I was unintentionally rude the other day. I was standing in the liquor store, pondering which bottle of wine to buy, when I suddenly became aware that someone was speaking to me. I looked up to see a woman standing at a small table, evidently handing out samples of some promotional cocktail. And evidently, she had said the same thing to me several times:
"I see you don't yet have a drink in your hand, young lady."
It wasn't that I didn't want to sample the signature cocktail. It was just that hearing the words "young lady" automatically made me assume she couldn't possibly be talking to me.

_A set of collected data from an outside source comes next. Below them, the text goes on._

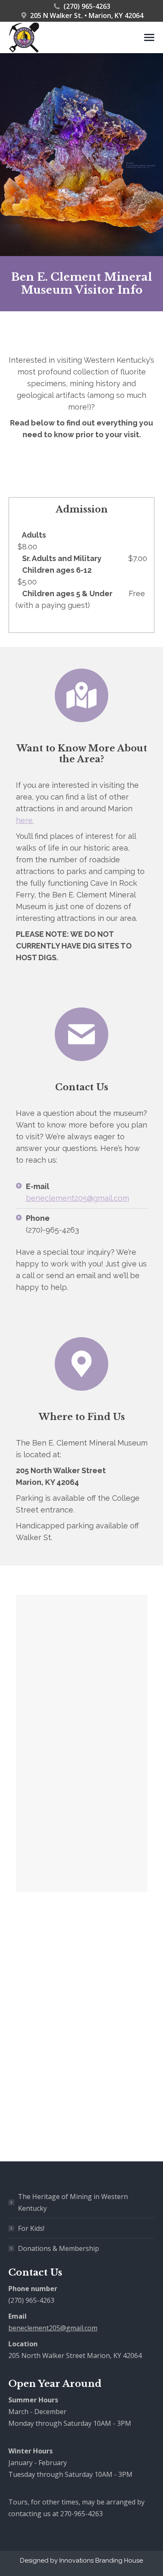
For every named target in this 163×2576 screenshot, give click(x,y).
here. (25, 820)
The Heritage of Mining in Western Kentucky (73, 2202)
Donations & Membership (58, 2248)
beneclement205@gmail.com (77, 1198)
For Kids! (31, 2228)
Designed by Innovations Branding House (81, 2560)
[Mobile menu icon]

You see, I have officially accepted that I'm well out of "young lady" range and deep into "ma'am" territory. It's not ideal, but it's certainly a vast improvement on "sir," which I was called at the grocery store immediately following the liquor store incident.
The woman brandishing booze was likely using the phrase to sweeten her pitch. However, I will take even insincere flattery with the same delight as when I get carded. Any time a server asks to see my ID, I simply think, "You're adorable."
Or perhaps she was being super ironic, like calling a fat guy "Slim," or a tall guy "Shorty," or a woman on the wrong side of 30 "young lady." I don't know! I didn't detect any sarcasm, just the faint whiff of alcohol and ginger ale.
I turned her down as politely as I could, and then made my wine selection. The guy working the register was not fooled. I didn't even get carded.